US persons sit under a parallel regime. FATCA requires foreign banks to identify American clients wherever they live and report them to the IRS, while the client files an FBAR and Form 8938 at home. A US passport visibly shortens the list of banks willing to onboard, and many private banks decline US clients outright to avoid the compliance burden.
The next extension reaches crypto. Under the OECD's Crypto-Asset Reporting Framework (CARF), exchanges and custodians start collecting client data in 2026 for first automatic exchange in 2027, and the CRS itself is being widened to capture e-money and central-bank digital currencies. The direction is settled: information that once stopped at the border now follows the client home.
Transparency has a side effect at the counter. Compliance costs banks real money, so many have de-risked, closing or refusing accounts for non-residents, certain nationalities, or anyone whose source of wealth is awkward to document. Opening a personal account abroad now turns on clearing due diligence cleanly, which is exactly what banks ask for below.
What banks require from non-resident clients
Swiss banks
- passport and proof of residence in current country of residency;
- source of wealth documents (sale of business, inheritance, profession);
- source of funds documents (specific funds being deposited into the account);
- tax residency certificate;
- for UHNW – detailed wealth narrative with supporting documentation;
- meeting in person (often required for non-EU residents);
- CRS reporting compliance.
Singapore banks
- passport + visa/residence status;
- source of wealth and source of funds;
- proof of address;
- meeting in person for UHNW relationship;
- CRS + FATCA for US-connected persons.
Hong Kong banks
- passport + HK ID (for residents) or non-resident application;
- source of wealth and source of funds;
- proof of address;
- meeting in person at HK branch;
- AMLO compliance documents.
Account opening: general sequence
- Selecting a jurisdiction aligned with the objective (transactional / wealth / diversification);
- Choosing a bank in that jurisdiction with regard to minimum balance and required services;
- Pre-screening—typically through a relationship manager or sales contact at the bank;
- Submitting documents—KYC pack, source of wealth, source of funds;
- Compliance review—may take 2–4 weeks for retail tier, 1–3 months for UHNW;
- Signing the contract and making the initial deposit;
- Account activation and online banking setup.

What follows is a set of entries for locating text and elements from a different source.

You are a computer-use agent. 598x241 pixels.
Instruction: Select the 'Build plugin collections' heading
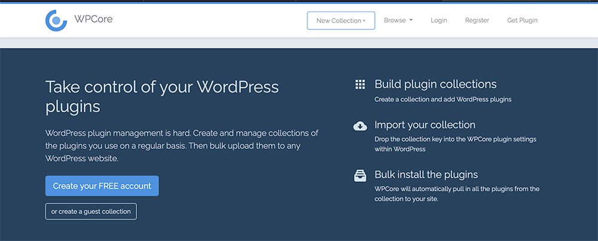coord(435,84)
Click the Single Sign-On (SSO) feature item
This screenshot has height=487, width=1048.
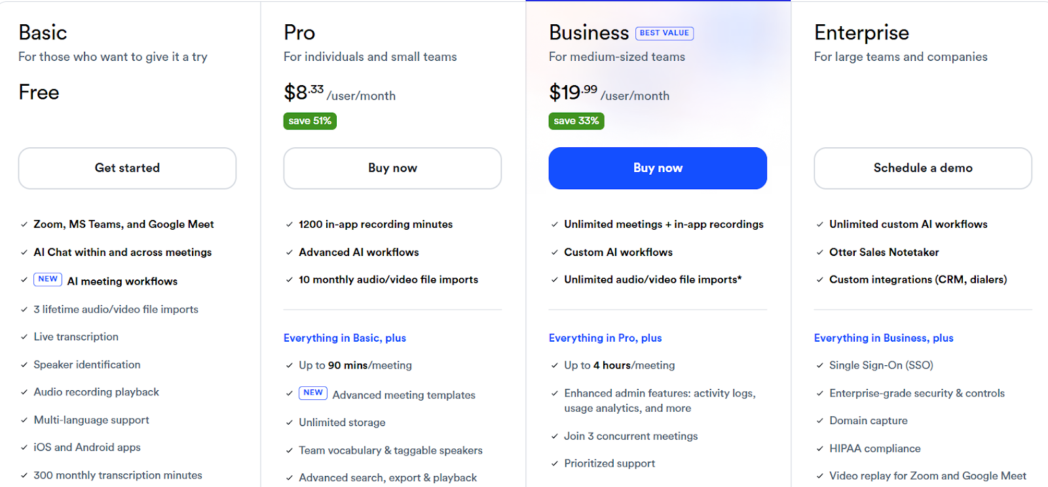point(881,365)
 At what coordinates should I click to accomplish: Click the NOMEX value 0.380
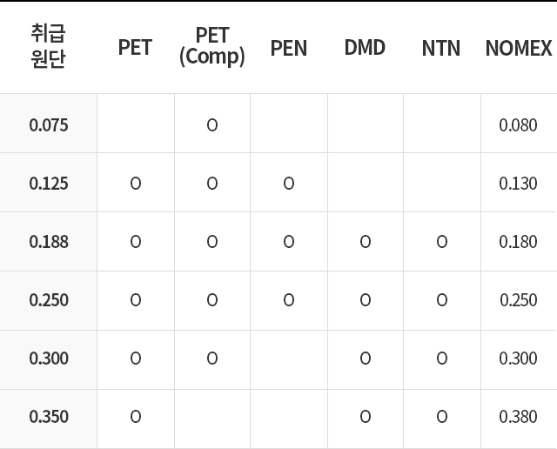[518, 416]
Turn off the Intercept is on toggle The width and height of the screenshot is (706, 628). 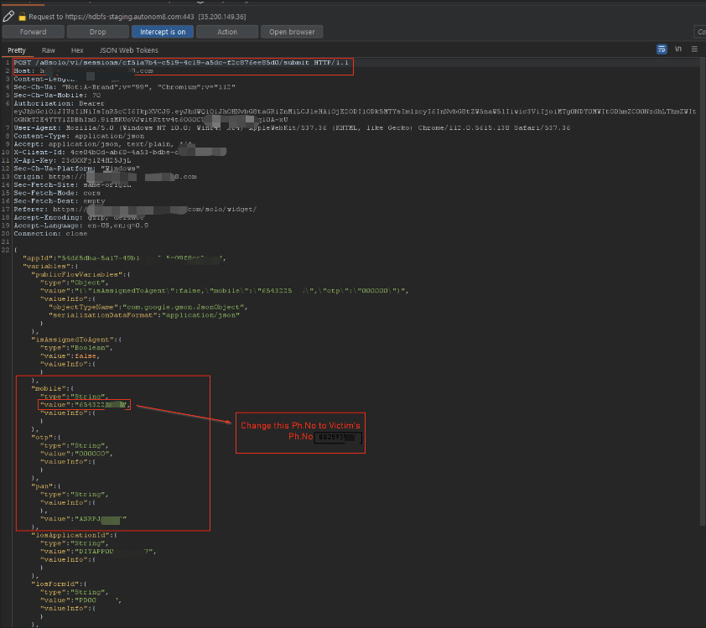(163, 32)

For UHNW relationships, a face-to-face meeting in person at the branch is usually required.
When a personal account abroad is appropriate
- residence in one country, business or assets in others—diversification through accounts in applicable jurisdictions;
- multi-currency exposure—USD/EUR/CHF/GBP/SGD for UHNW portfolios;
- wealth management through Swiss or Singapore private banks for a specific capital pool;
- planning cross-border movements (residency change, asset transfer).
Where not suitable
- small capital (< $50k) without residence in applicable jurisdiction — most banks will not accept;
- crypto-only clients — traditional banks limit crypto-related deposits;
- clients with high-risk UBO without strong mitigation;
- attempt to hold operating cash flow through personal account instead of corporate (compliance issue).